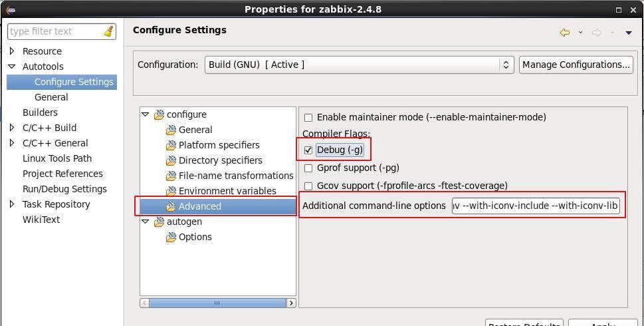Open Run/Debug Settings page
This screenshot has width=644, height=326.
64,189
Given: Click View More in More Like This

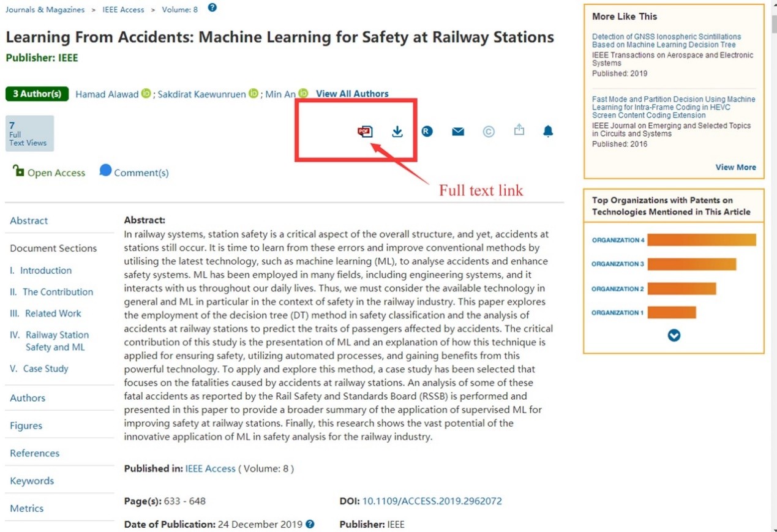Looking at the screenshot, I should (x=735, y=167).

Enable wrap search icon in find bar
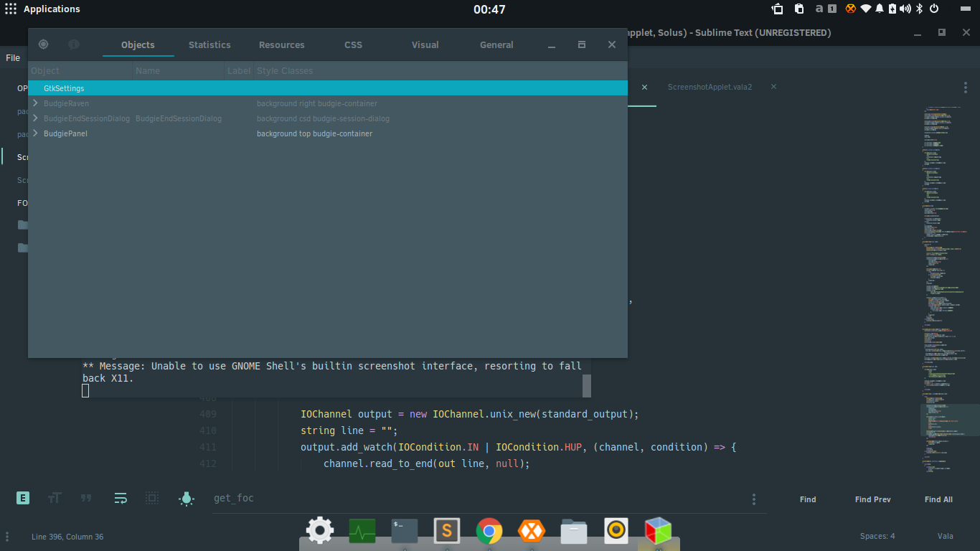[x=121, y=498]
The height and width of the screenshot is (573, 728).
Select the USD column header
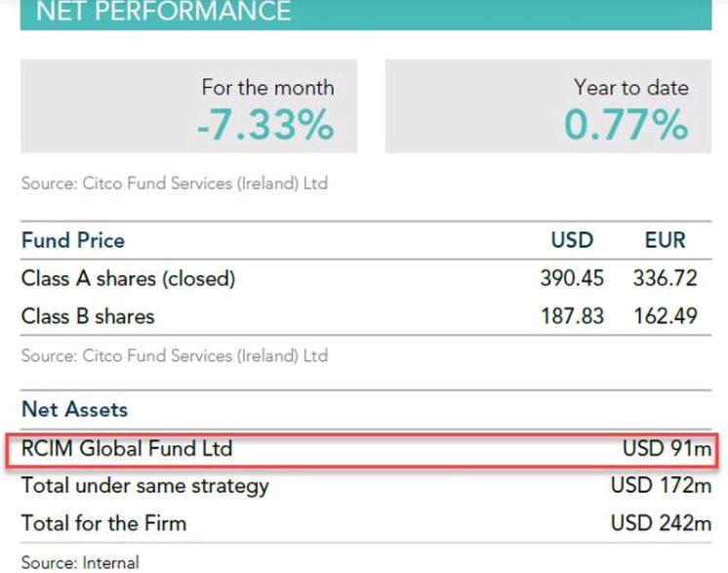click(x=572, y=240)
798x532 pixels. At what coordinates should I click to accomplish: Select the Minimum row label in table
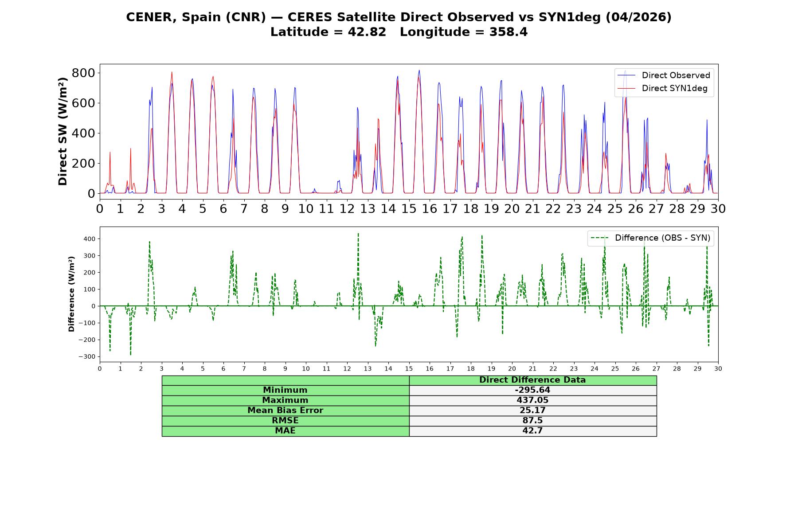[x=286, y=390]
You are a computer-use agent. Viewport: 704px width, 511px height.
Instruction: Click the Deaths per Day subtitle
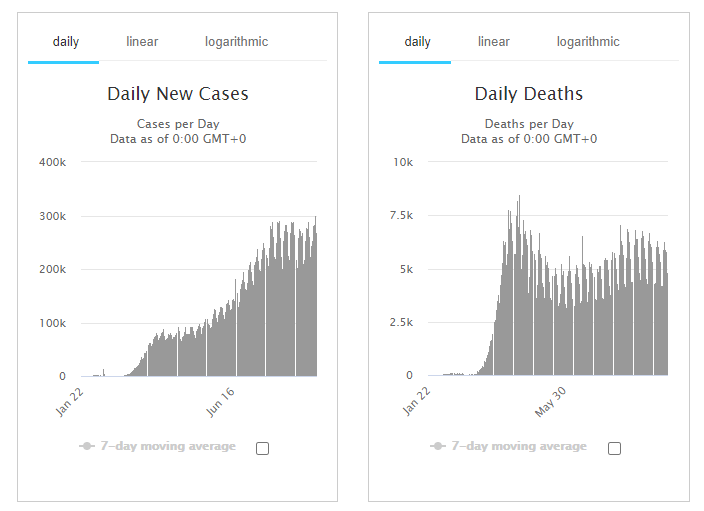[x=529, y=124]
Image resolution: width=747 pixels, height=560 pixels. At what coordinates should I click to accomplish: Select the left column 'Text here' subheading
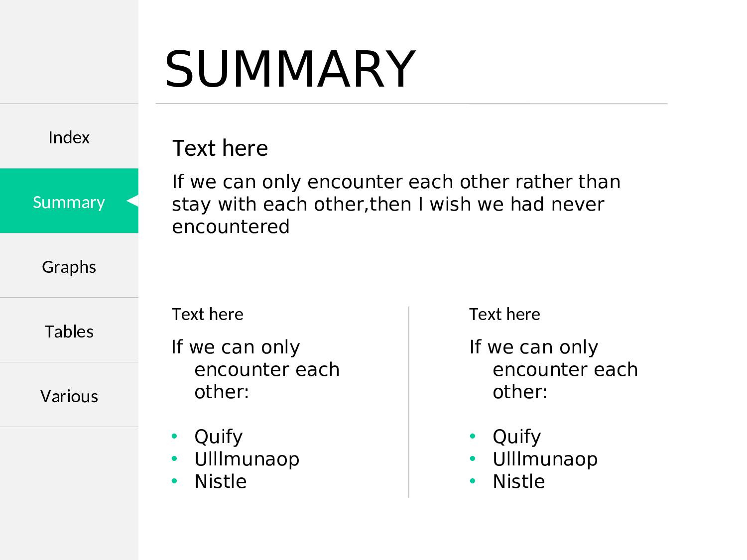click(x=208, y=315)
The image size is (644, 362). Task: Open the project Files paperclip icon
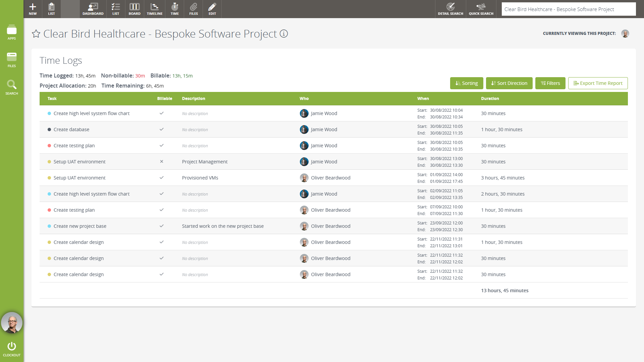[194, 9]
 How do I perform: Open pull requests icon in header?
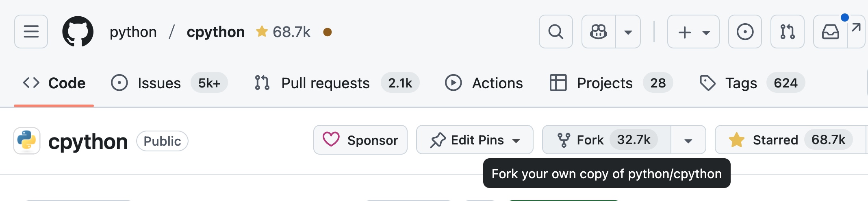tap(787, 32)
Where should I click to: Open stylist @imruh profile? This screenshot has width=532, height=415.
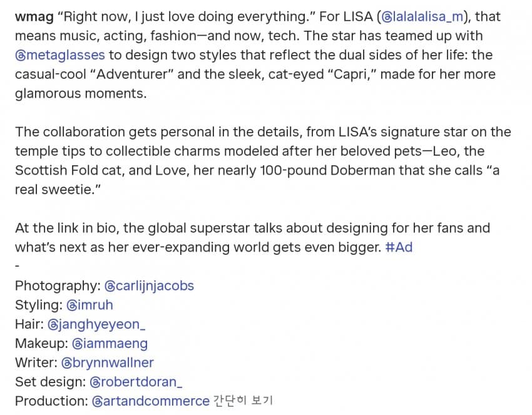pyautogui.click(x=90, y=305)
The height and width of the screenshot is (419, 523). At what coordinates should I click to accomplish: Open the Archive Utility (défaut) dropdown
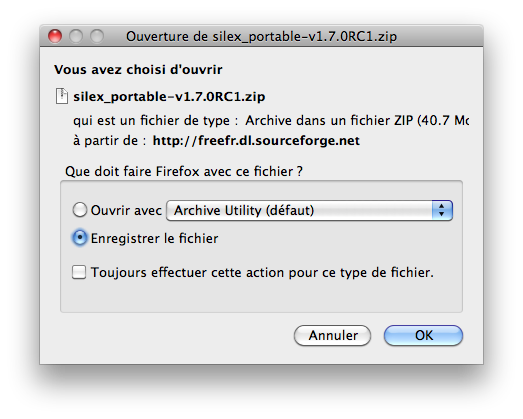click(309, 211)
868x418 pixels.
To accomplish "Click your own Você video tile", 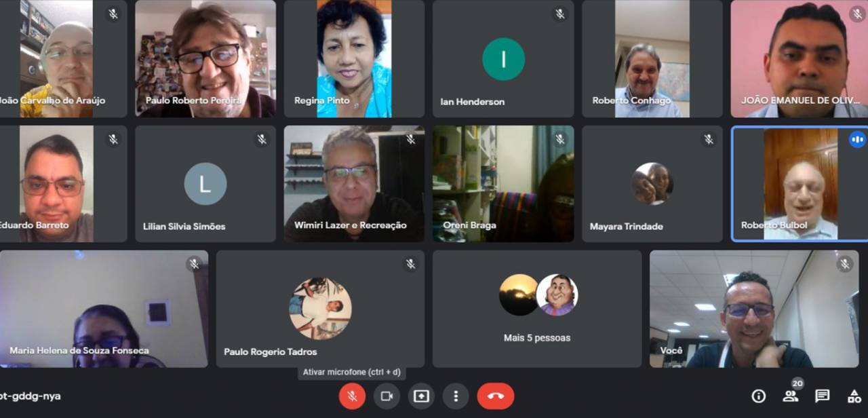I will pos(754,309).
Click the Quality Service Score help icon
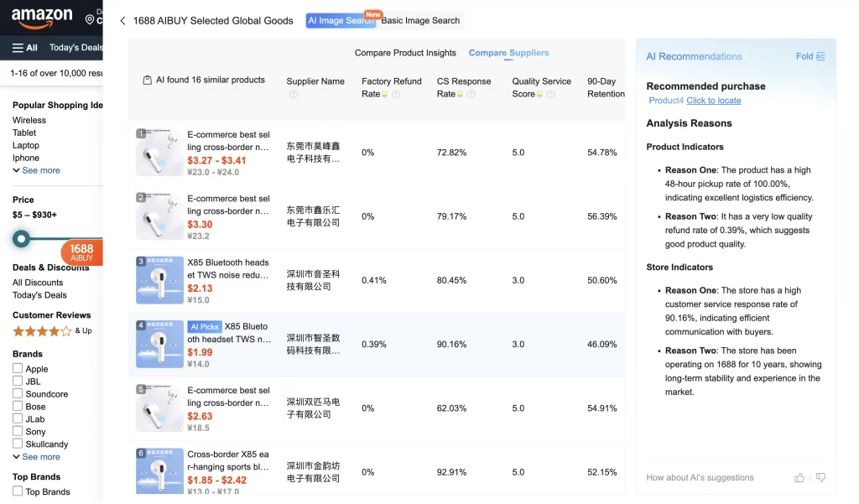859x504 pixels. pos(551,94)
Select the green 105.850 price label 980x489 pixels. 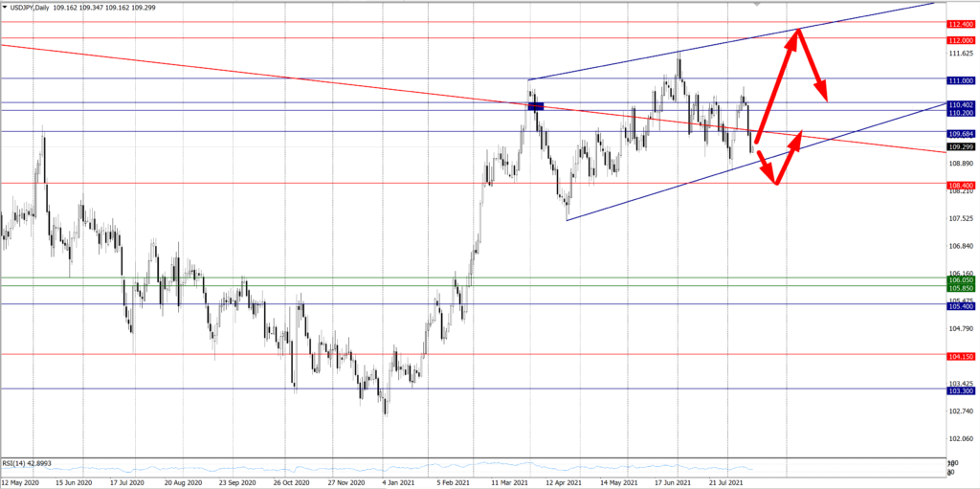coord(960,287)
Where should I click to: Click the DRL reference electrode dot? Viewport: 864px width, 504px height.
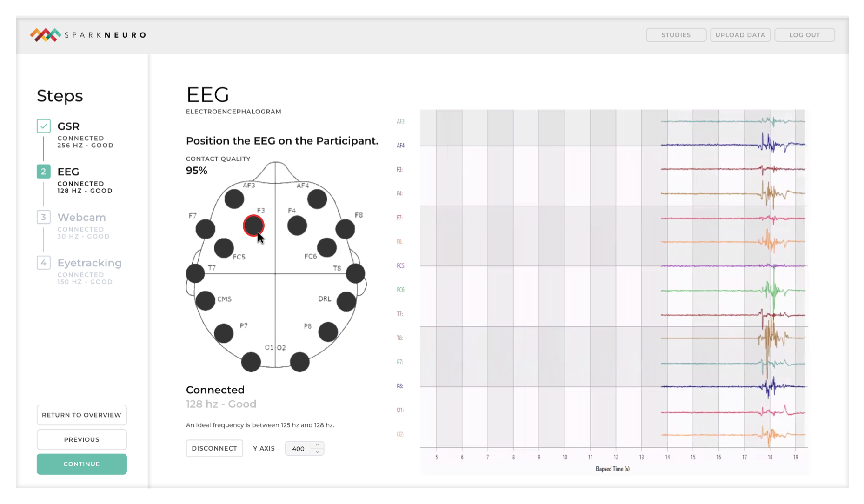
::::::
ASSIGNED TASK
What is the number of lines above that contain the string "Viewport"? Answer with the number alone.

RESPONSE TO THIS EXERCISE
2